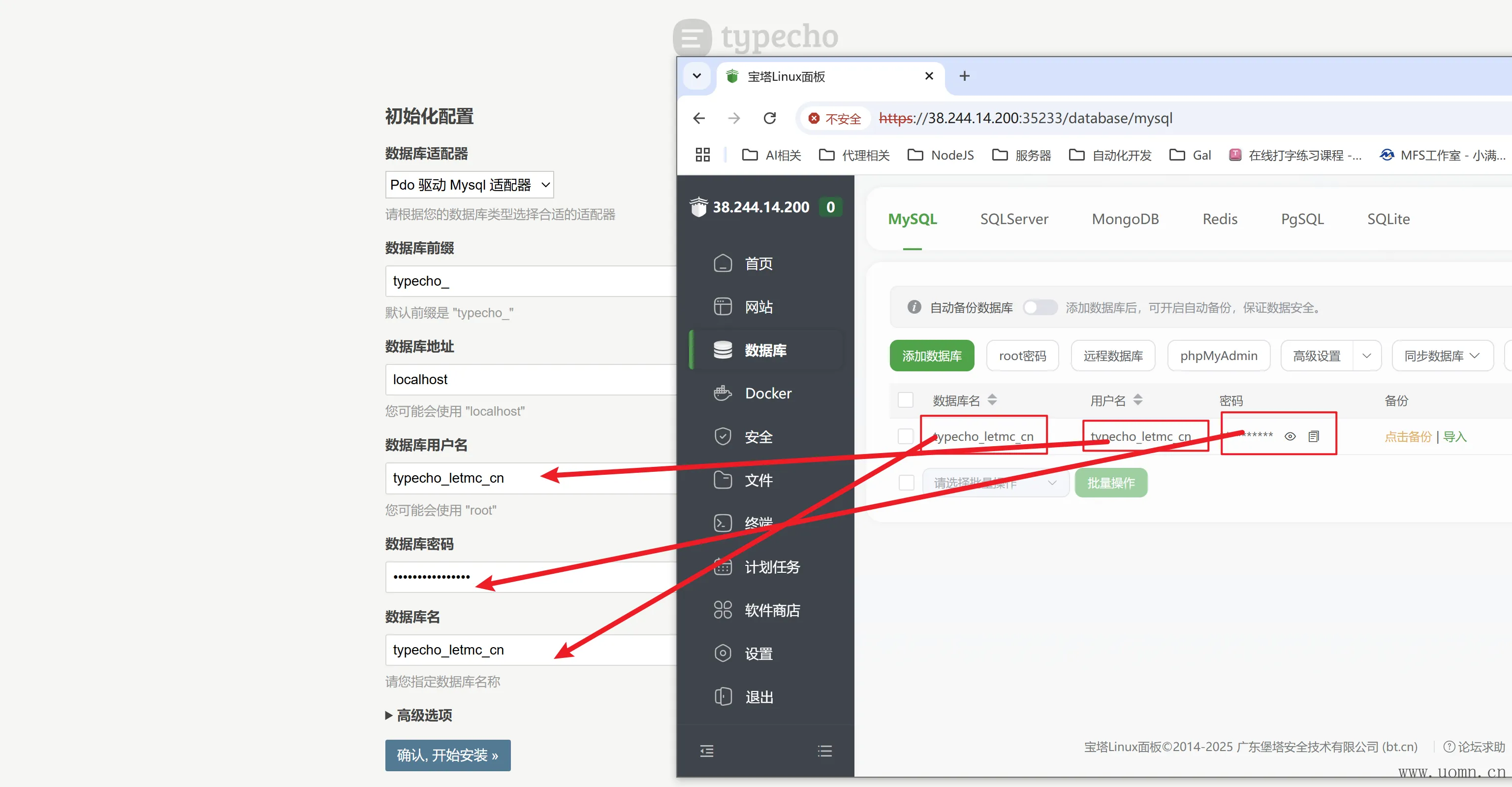Expand the advanced options disclosure triangle
The width and height of the screenshot is (1512, 787).
[388, 716]
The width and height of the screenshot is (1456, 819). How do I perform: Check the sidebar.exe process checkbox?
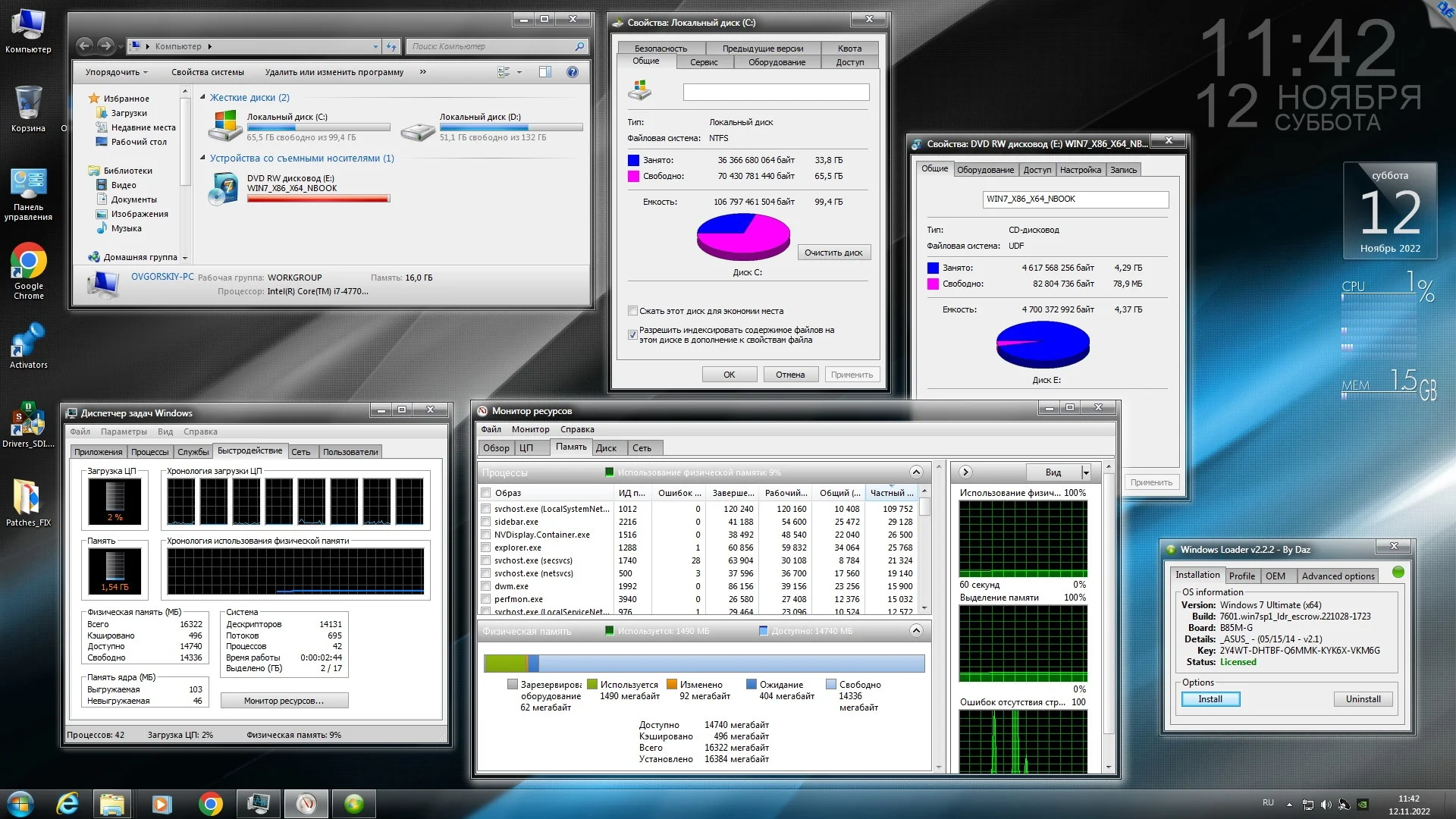tap(486, 522)
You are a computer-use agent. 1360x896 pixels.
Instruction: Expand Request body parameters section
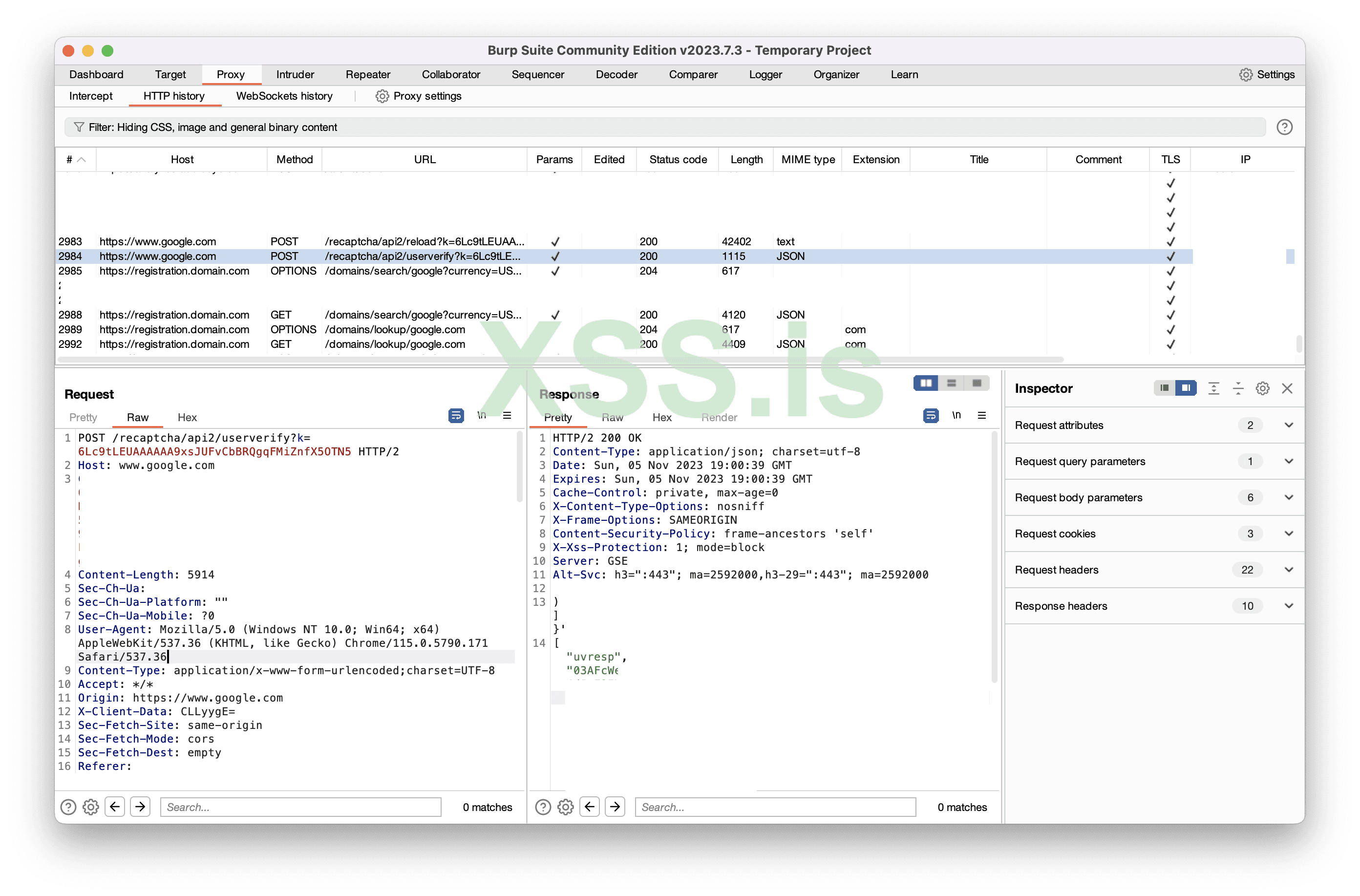[x=1288, y=497]
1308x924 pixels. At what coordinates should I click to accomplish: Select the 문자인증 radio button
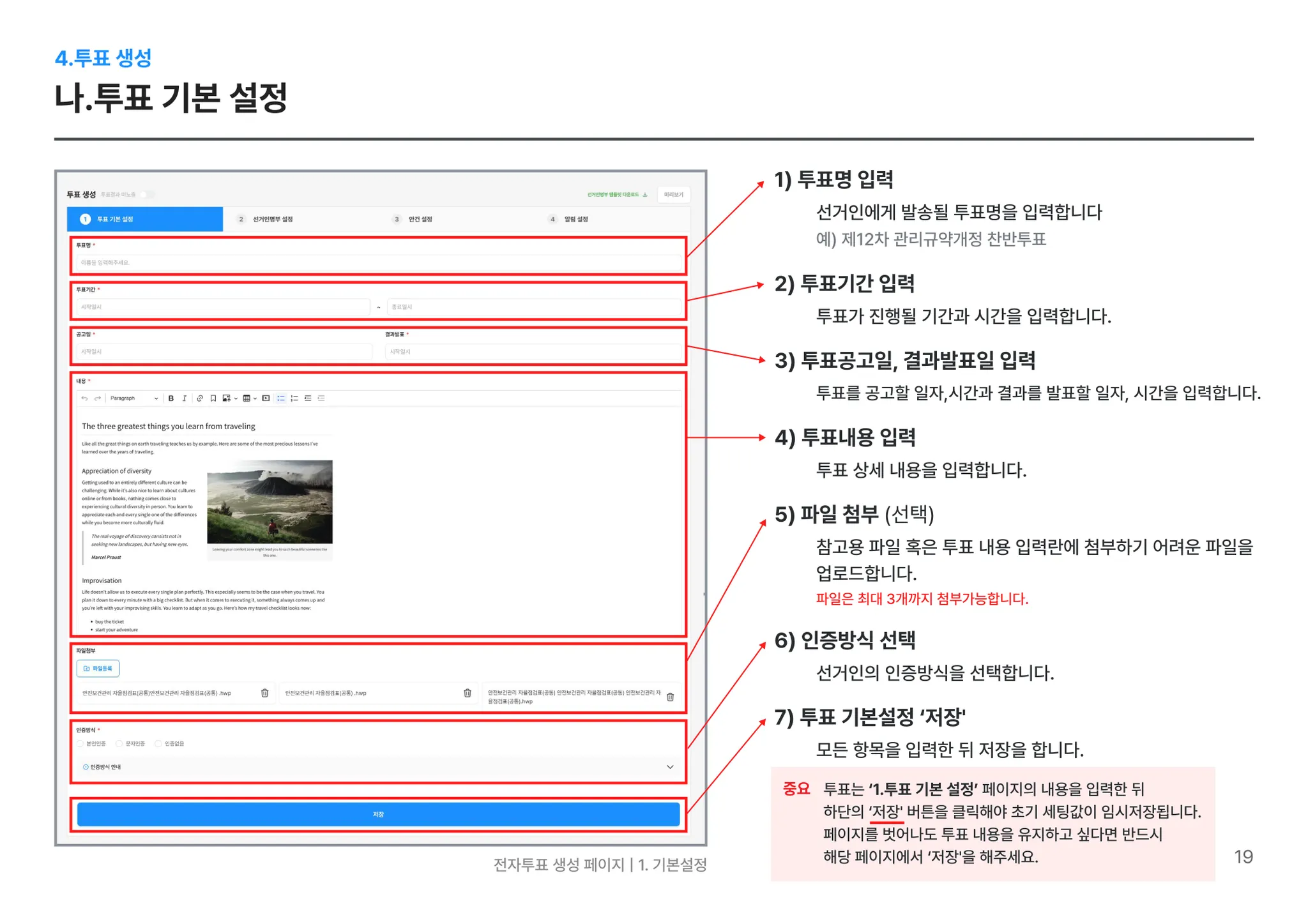pyautogui.click(x=119, y=744)
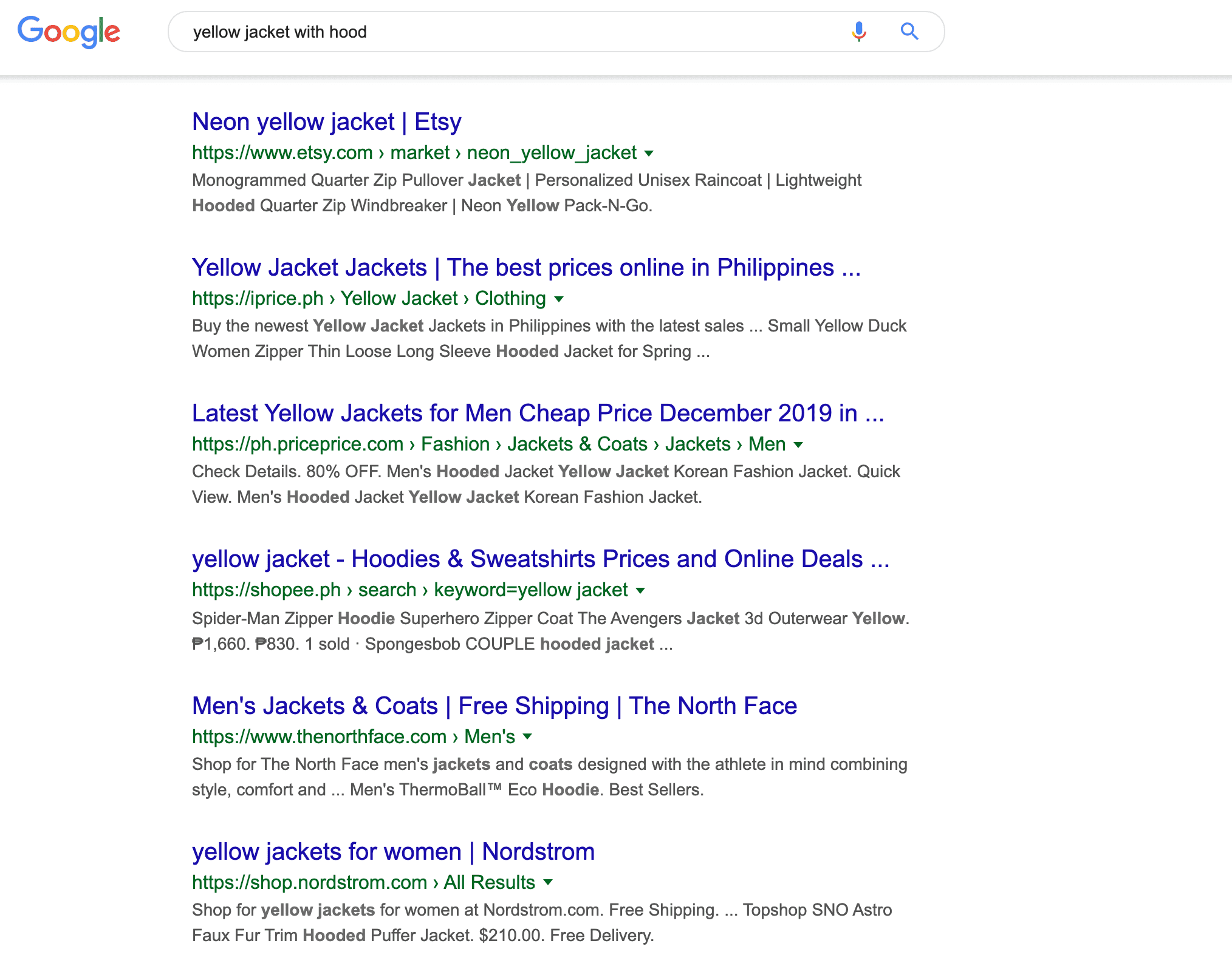Click the shopee.ph green URL breadcrumb
Viewport: 1232px width, 963px height.
(x=410, y=590)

══════════

- **TO DO**
Take the line containing "You are a computer-use" and every line after it up to the end of the data, and write them out exactly, without the pictures.

- **PROBLEM SOLUTION**
You are a computer-use agent. 1360x896 pixels.
Instruction: Expand Request body parameters section
[x=1288, y=497]
1308x924 pixels. At what coordinates should I click to accomplish: Select the 문자인증 radio button
pyautogui.click(x=119, y=744)
Click the shopee.ph green URL breadcrumb
Viewport: 1232px width, 963px height.
(x=410, y=590)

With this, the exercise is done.